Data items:

[Start of section]

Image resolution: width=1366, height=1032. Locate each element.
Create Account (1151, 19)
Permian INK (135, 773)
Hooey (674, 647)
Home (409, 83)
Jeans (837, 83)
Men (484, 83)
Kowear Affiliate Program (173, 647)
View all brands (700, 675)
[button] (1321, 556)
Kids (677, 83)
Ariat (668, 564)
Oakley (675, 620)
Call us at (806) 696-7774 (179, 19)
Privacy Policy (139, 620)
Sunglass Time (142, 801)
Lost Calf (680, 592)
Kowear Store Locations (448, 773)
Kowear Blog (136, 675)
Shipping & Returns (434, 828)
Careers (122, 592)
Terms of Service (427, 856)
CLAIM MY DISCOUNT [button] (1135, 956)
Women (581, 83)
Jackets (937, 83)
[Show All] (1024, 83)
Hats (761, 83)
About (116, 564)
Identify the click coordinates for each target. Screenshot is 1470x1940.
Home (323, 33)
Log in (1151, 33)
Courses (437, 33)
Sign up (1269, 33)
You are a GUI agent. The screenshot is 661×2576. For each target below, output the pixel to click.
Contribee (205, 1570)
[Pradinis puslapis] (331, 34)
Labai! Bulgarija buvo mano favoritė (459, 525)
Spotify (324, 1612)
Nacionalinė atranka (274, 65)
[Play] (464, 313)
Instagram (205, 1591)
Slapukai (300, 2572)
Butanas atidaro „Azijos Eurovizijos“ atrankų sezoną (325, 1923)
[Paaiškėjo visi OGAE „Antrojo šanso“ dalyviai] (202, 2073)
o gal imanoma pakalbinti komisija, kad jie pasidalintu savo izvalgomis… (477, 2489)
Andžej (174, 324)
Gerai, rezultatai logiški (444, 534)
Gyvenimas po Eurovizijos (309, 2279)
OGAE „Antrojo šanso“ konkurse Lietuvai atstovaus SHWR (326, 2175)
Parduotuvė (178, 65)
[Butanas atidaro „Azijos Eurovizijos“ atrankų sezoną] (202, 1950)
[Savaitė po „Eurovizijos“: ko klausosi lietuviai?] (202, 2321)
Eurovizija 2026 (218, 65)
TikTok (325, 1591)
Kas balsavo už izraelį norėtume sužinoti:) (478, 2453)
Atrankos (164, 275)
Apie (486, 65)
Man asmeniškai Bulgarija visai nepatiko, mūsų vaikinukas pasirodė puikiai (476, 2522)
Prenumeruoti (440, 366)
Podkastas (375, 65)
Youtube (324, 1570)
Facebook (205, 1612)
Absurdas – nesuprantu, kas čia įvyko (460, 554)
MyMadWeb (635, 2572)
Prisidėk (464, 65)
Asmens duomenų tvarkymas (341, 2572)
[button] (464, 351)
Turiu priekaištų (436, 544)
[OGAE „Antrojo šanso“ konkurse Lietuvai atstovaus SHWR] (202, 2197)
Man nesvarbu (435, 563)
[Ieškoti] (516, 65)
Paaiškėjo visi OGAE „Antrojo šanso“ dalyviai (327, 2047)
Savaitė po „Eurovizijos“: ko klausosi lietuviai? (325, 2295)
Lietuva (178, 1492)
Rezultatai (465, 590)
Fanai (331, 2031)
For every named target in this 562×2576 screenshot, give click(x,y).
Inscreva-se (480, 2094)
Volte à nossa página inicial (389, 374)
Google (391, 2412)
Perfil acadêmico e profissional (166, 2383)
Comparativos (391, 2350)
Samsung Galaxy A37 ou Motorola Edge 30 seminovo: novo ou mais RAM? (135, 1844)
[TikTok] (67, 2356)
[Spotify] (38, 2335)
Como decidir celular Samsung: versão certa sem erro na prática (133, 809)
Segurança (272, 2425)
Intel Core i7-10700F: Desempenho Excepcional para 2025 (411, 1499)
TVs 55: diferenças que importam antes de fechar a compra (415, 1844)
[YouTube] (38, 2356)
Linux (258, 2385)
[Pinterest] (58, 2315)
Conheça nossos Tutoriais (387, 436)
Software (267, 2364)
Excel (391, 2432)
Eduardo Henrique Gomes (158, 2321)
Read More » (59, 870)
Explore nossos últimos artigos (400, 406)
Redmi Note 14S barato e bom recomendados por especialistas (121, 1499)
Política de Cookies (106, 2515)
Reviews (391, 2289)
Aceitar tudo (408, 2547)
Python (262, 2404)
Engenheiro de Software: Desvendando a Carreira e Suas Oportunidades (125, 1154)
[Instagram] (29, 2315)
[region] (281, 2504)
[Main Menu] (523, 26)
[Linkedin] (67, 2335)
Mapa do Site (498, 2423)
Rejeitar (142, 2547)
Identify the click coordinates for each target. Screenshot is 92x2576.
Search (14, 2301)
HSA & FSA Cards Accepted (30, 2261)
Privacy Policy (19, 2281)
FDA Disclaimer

[End of section]

▸ Exercise prompt: Reproduce all the data precisely, word for word.

▸ Task solution:
Image resolution: width=1366, height=1032. Locate each element.
Create Account (1151, 19)
Permian INK (135, 773)
Hooey (674, 647)
Home (409, 83)
Jeans (837, 83)
Men (484, 83)
Kowear Affiliate Program (173, 647)
View all brands (700, 675)
[button] (1321, 556)
Kids (677, 83)
Ariat (668, 564)
Oakley (675, 620)
Call us at (806) 696-7774 (179, 19)
Privacy Policy (139, 620)
Sunglass Time (142, 801)
Lost Calf (680, 592)
Kowear Store Locations (448, 773)
Kowear Blog (136, 675)
Shipping & Returns (434, 828)
Careers (122, 592)
Terms of Service (427, 856)
CLAIM MY DISCOUNT [button] (1135, 956)
Women (581, 83)
Jackets (937, 83)
[Show All] (1024, 83)
Hats (761, 83)
About (116, 564)
Identify the click coordinates for each target. Screenshot is 1470x1940.
Home (323, 33)
Log in (1151, 33)
Courses (437, 33)
Sign up (1269, 33)
You are a GUI agent. The screenshot is 661×2576. For each target below, output the pixel to click.
Contribee (205, 1570)
[Pradinis puslapis] (331, 34)
Labai! Bulgarija buvo mano favoritė (459, 525)
Spotify (324, 1612)
Nacionalinė atranka (274, 65)
[Play] (464, 313)
Instagram (205, 1591)
Slapukai (300, 2572)
Butanas atidaro „Azijos Eurovizijos“ atrankų sezoną (325, 1923)
[Paaiškėjo visi OGAE „Antrojo šanso“ dalyviai] (202, 2073)
o gal imanoma pakalbinti komisija, kad jie pasidalintu savo izvalgomis… (477, 2489)
Andžej (174, 324)
Gerai, rezultatai logiški (444, 534)
Gyvenimas po Eurovizijos (309, 2279)
OGAE „Antrojo šanso“ konkurse Lietuvai atstovaus SHWR (326, 2175)
Parduotuvė (178, 65)
[Butanas atidaro „Azijos Eurovizijos“ atrankų sezoną] (202, 1950)
[Savaitė po „Eurovizijos“: ko klausosi lietuviai?] (202, 2321)
Eurovizija 2026 (218, 65)
TikTok (325, 1591)
Kas balsavo už izraelį norėtume sužinoti:) (478, 2453)
Atrankos (164, 275)
Apie (486, 65)
Man asmeniškai Bulgarija visai nepatiko, mūsų vaikinukas pasirodė puikiai (476, 2522)
Prenumeruoti (440, 366)
Podkastas (375, 65)
Youtube (324, 1570)
Facebook (205, 1612)
Absurdas – nesuprantu, kas čia įvyko (460, 554)
MyMadWeb (635, 2572)
Prisidėk (464, 65)
Asmens duomenų tvarkymas (341, 2572)
[button] (464, 351)
Turiu priekaištų (436, 544)
[OGAE „Antrojo šanso“ konkurse Lietuvai atstovaus SHWR] (202, 2197)
Man nesvarbu (435, 563)
[Ieškoti] (516, 65)
Paaiškėjo visi OGAE „Antrojo šanso“ dalyviai (327, 2047)
Savaitė po „Eurovizijos“: ko klausosi lietuviai? (325, 2295)
Lietuva (178, 1492)
Rezultatai (465, 590)
Fanai (331, 2031)
For every named target in this 562×2576 screenshot, give click(x,y).
Inscreva-se (480, 2094)
Volte à nossa página inicial (389, 374)
Google (391, 2412)
Perfil acadêmico e profissional (166, 2383)
Comparativos (391, 2350)
Samsung Galaxy A37 ou Motorola Edge 30 seminovo: novo ou mais RAM? (135, 1844)
[TikTok] (67, 2356)
[Spotify] (38, 2335)
Como decidir celular Samsung: versão certa sem erro na prática (133, 809)
Segurança (272, 2425)
Intel Core i7-10700F: Desempenho Excepcional para 2025 (411, 1499)
TVs 55: diferenças que importam antes de fechar a compra (415, 1844)
[YouTube] (38, 2356)
Linux (258, 2385)
[Pinterest] (58, 2315)
Conheça nossos Tutoriais (387, 436)
Software (267, 2364)
Excel (391, 2432)
Eduardo Henrique Gomes (158, 2321)
Read More » (59, 870)
Explore nossos últimos artigos (400, 406)
Redmi Note 14S barato e bom recomendados por especialistas (121, 1499)
Política de Cookies (106, 2515)
Reviews (391, 2289)
Aceitar tudo (408, 2547)
Python (262, 2404)
Engenheiro de Software: Desvendando a Carreira e Suas Oportunidades (125, 1154)
[Instagram] (29, 2315)
[region] (281, 2504)
[Main Menu] (523, 26)
[Linkedin] (67, 2335)
Mapa do Site (498, 2423)
Rejeitar (142, 2547)
Identify the click coordinates for each target. Screenshot is 92x2576.
Search (14, 2301)
HSA & FSA Cards Accepted (30, 2261)
Privacy Policy (19, 2281)
FDA Disclaimer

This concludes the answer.